Revenue & Customs will be given powers to reach into savers’ bank accounts and take money which is owed in tax, according to documents released in the Budget on 8 July.
The measure will allow HMRC to ensure payment of tax and tax credit debts directly from debtors’ bank and building society accounts.
The measure is listed in the 124-page document called Overview of Tax Legislation and Rates and will come into effect when the Summer Finance Bill – published on 15 July – is passed, probably in late October after the party conference recess.
It states: “This measure will modernise HMRC’s debt collection powers by introducing a power to recover debt directly from cash held in the bank and building society accounts in credit of debtors who have the means to pay but choose not to do so.”

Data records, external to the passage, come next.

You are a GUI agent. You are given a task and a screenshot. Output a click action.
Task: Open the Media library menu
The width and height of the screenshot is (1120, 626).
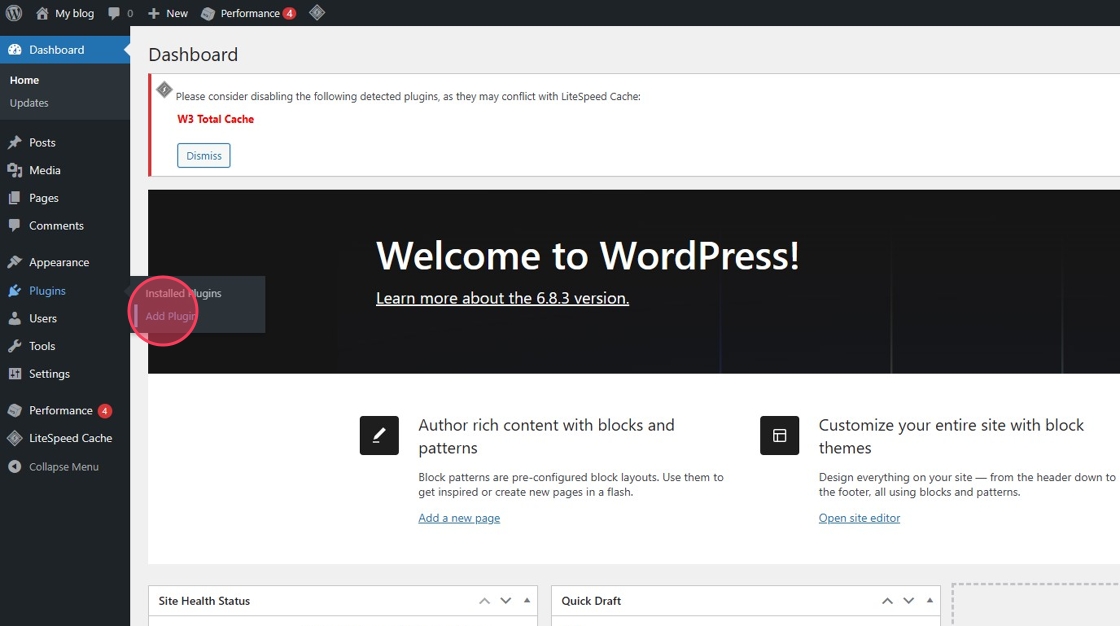[44, 171]
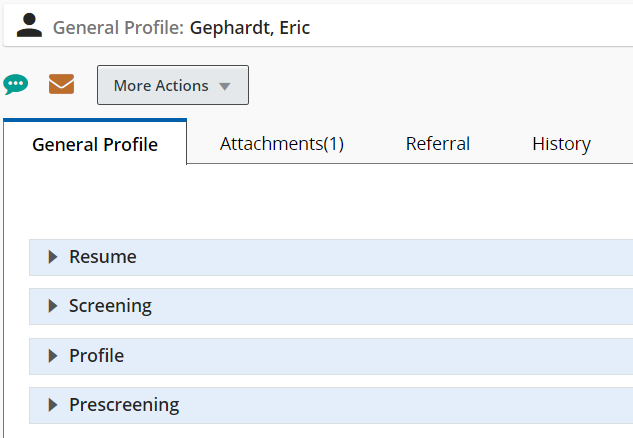Toggle the triangle arrow beside Profile section

tap(53, 355)
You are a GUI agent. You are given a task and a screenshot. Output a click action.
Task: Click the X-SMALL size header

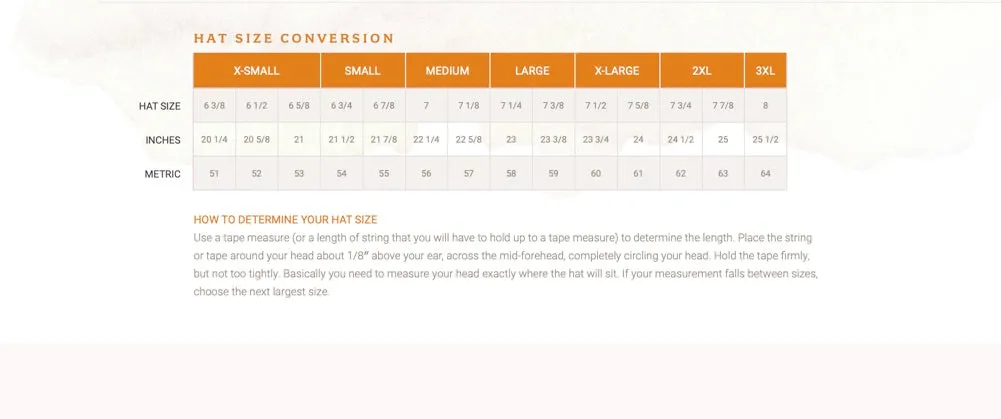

Under its powers, HMRC will only be able to reach into accounts which have a minimum of £5,000 in them and it must leave a minimum of £5,000 behind across all the debtor’s accounts.
In 2015/16 HM Treasury estimates this will generate an extra £20m, rising to £120m in 2017/18.
Meanwhile, the number of raids on premises carried out by HMRC in the course of investigations into tax evasion has increased by almost a fifth, rising from 500 in 2013/14, to 593 last year, according to Pinsent Masons.
Mike Pendergast, a financial adviser with Cheshire-based Zen Financial Services, said: “Obviously, if tax is owed to HMRC it should be paid, but I cannot see how this bank-account grab would work in practice.
“People may have several accounts and some of these may be joint accounts.”